Ludwig van Beethoven (1770-1827) a été l'un des premiers compositeurs à avoir commencé à utiliser un métronome, un appareil breveté en 1815 par Johann Nepomuk Maelzel. Il a dès lors commencé à éditer ses uvres avec des marquages numériques avec les indications du métronome. Les doutes sur la validité de ces marquages remontent au XIXe siècle et au cours du XXe siècle, de nombreuses analyses musicologiques ont été menées à ce sujet, dont certaines ont déjà mis en évidence l'hypothèse d'une défaillance du métronome, question qui n'a jamais pu être vérifiée. Dans tous les cas, la plupart des chefs d'orchestre ont omis ces marquages car ils les jugeaient trop rapides (le courant du Romantisme), tandis qu'à partir des années 80, d'autres chefs d'orchestre (le courant de l'Historicisme) les ont utilisés pour interpréter Beethoven, mais la critique musicale et le public ont décrit ces concerts comme étant frénétiques et voire désagréables.
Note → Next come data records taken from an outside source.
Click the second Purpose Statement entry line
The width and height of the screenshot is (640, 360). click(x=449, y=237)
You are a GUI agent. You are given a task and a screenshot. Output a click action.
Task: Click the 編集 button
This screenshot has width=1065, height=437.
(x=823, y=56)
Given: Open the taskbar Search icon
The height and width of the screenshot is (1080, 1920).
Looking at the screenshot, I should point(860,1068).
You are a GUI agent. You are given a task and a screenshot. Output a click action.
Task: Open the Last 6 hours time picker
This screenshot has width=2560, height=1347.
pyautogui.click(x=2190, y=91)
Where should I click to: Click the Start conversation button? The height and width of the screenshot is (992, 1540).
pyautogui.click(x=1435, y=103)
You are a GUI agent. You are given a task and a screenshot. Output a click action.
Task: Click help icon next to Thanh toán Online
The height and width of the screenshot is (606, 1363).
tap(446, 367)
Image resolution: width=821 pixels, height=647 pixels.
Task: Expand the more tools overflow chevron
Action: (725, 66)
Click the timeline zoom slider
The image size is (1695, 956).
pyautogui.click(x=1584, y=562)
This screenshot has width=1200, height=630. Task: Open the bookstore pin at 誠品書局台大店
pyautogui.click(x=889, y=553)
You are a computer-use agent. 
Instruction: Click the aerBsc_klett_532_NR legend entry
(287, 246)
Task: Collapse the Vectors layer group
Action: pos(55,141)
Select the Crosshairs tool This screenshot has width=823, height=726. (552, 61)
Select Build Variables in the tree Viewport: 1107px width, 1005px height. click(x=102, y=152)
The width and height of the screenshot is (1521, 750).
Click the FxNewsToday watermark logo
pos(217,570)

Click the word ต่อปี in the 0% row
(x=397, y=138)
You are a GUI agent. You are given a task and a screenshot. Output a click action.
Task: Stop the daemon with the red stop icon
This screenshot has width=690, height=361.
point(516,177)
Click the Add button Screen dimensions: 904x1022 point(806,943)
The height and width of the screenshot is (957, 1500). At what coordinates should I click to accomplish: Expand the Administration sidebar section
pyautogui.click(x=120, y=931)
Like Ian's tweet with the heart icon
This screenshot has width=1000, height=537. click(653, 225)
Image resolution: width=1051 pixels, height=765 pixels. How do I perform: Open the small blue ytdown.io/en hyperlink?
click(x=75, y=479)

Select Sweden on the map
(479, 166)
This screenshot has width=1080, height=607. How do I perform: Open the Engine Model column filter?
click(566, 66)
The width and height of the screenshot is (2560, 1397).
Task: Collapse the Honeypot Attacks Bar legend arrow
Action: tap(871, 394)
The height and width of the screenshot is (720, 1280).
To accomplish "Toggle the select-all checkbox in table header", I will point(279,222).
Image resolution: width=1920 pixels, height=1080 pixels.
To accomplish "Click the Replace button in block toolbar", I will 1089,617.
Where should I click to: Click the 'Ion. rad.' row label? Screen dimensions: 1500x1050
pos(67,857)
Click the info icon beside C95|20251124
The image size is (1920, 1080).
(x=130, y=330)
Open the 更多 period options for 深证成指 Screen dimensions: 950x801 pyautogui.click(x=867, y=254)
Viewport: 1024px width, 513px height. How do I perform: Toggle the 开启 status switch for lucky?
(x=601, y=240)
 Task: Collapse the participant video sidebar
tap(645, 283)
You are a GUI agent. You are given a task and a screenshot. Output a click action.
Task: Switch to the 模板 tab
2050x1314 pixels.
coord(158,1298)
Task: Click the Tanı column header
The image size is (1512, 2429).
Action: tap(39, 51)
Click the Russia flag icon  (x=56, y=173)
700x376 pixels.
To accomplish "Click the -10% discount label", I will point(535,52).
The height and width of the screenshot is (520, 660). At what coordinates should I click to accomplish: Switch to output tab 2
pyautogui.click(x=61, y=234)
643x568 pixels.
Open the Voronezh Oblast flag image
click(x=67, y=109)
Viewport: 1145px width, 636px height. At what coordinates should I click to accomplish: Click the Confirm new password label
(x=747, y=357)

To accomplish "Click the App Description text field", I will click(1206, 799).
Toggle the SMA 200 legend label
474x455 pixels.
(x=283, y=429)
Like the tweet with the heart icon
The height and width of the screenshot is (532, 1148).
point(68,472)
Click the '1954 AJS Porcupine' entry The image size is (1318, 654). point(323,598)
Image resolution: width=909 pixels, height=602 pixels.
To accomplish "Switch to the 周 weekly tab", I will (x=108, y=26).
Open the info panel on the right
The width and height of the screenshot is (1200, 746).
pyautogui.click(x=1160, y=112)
Certaines recherches scientifiques antérieures, comme une étude réalisée par Sture Forsén en 2013, ont signalé différents défauts qui auraient pu affecter le métronome, provoquant un fonctionnement plus lent, ce qui aurait mené le compositeur de Bonn à choisir des marquages plus rapides que ceux réellement proposés. Pour valider cette explication, les chercheurs de l'UC3M et de l'UNED ont alors entrepris de comparer systématiquement les marquages métronomiques et les interprétations contemporaines. Cela nécessite des connaissances en physique pour modéliser mathématiquement le métronome, en analyse de données, en informatique, en utilisabilité et, bien sûr, en musique. Car au total, ils ont analysé le tempo et ses variations tout au long de chaque mouvement dans 36 symphonies interprétées par 36 chefs d'orchestre différents, ce qui représente un total de 169 heures de musique.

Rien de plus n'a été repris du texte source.